One idea is income-based debt repayment, where a borrower is only required to pay back a defined fraction of their earnings—say 15%—and then only if they earn above some income threshold. This government program exists in America, and though it is not well publicized, 28% of borrowers with federal student loans take advantage of it. Anyone who has federal subsidized loans might be eligible, depending on the program they apply for. But in the UK, it is how most student debt is repaid. Universities in the UK only began charging fees in 1998, but they quickly escalated from about £1,000 ($1,279) in 1998 to £9,000 by 2012. Now, 85% British college students take out loans to pay for their education.

In the UK system, borrowers only pay back their loans if their income exceeds a floor, currently set at £18,395 a year (it was originally £10,000). For any income above that, 9% goes toward paying off the student loan, and is automatically deducted from the borrowers paycheck, like a payroll tax. After 25 years, any remaining balance is forgiven. This program has the advantage of ensuring that education loans do not overwhelm borrowers and higher earners don’t get an enormous subsidy from tax-payers.

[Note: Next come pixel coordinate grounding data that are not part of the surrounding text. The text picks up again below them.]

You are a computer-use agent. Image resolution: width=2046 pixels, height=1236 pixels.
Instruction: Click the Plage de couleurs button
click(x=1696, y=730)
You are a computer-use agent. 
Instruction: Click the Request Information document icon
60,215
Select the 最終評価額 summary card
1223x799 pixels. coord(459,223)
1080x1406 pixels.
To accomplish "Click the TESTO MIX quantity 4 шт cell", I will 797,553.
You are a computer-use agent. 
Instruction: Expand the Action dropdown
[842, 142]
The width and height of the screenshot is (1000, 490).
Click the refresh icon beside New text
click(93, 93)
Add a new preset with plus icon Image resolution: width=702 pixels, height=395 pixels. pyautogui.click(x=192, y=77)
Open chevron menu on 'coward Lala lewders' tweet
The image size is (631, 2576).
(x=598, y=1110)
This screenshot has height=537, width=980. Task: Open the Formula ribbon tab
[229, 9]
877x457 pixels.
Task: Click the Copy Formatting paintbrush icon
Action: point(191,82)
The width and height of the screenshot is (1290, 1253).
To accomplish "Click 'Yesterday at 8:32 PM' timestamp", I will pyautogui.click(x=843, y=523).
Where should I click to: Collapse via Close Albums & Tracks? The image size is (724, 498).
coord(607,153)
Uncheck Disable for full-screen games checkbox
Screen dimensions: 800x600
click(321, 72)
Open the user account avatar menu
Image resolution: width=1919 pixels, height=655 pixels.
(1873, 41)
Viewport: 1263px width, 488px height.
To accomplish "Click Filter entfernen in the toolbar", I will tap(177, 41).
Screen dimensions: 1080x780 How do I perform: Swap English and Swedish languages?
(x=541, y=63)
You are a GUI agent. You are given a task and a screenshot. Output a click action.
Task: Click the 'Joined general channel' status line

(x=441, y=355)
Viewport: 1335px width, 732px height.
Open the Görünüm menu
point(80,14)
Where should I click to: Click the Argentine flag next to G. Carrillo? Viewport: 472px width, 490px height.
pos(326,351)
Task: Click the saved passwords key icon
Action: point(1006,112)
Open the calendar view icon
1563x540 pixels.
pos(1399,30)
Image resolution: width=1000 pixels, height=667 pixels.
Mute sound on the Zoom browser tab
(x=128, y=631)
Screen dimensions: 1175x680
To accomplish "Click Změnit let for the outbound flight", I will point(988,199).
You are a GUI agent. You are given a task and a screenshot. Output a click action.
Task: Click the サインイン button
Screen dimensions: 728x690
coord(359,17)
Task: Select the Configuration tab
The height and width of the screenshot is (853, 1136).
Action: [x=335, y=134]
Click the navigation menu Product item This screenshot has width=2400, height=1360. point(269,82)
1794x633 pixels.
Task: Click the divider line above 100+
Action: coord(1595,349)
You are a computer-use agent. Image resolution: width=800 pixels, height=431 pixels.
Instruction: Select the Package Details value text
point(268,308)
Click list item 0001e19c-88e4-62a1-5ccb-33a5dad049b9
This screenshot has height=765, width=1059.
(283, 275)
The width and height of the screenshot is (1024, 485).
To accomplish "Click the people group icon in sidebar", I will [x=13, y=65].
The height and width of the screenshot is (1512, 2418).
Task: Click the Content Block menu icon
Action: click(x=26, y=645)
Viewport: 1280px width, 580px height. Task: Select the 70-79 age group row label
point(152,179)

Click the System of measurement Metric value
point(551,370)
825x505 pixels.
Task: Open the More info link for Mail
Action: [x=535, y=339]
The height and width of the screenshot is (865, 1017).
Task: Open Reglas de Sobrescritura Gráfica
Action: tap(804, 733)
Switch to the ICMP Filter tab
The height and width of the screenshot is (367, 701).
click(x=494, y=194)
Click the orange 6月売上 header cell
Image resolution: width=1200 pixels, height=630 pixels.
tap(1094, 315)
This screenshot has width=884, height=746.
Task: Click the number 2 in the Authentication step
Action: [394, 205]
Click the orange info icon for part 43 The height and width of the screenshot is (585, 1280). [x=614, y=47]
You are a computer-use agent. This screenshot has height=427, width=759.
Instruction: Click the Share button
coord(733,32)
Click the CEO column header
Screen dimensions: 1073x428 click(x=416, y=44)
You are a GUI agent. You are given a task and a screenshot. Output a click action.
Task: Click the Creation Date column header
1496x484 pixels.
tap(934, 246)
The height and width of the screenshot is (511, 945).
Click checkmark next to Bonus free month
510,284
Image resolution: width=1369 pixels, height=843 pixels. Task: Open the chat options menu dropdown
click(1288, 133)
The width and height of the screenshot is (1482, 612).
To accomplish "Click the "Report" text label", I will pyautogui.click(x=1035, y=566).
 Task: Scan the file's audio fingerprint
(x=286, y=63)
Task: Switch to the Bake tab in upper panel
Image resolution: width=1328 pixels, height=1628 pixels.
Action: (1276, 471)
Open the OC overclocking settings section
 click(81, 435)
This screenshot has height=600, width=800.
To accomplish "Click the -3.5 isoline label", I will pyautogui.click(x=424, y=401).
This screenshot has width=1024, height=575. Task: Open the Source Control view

But economists and policy makers (pdf) are concerned that such a program encourages borrowers to earn less and borrow more. What is the incentive to earn more than £18,395 when you need to pay 9% on every pound above it? But a new research paper by economists Jack Britton and Jonathan Gruber estimates the income floor does not discourage work. If the payment programs reduced the incentive to earn more, then there would be lots of borrowers whose earnings fall just short of £10,000, which was the earnings threshold during most of the period they studied. They don’t observe that, and found that even as the cut-off income level was adjusted over time, there wasn’t much clustering at the threshold. The economists estimate the distribution of earnings looks similar for non-borrowers.

Their study suggests income-based loan programs could be a better solution than blanket debt relief. Though it is important to note that while almost all borrowers in the UK are in the loan-based program, while Americans must opt into the less-popular US program, which suffers from low awareness and cumbersome enrollment process. The problem with an opt-in program is higher earners would prefer a more traditional loan repayment program, since their payments would be lower if they aren’t paying a fixed percentage of their (high) incomes. If only low earners chose income-based loan payments, the program may not be sustainable. To break even, some high-income borrowers are needed to offset those with low income who pay little or nothing. Success may require full participation.

The study also only considered earnings around the threshold early in borrowers careers. It’s not clear if an earnings-based program would encourage people to pursue less lucrative degrees and take lower paid jobs that would lead to lower pay for a lifetime. No student debt relief program is perfect, but income-based loan repayments may still be preferable to wide-spread debt forgiveness.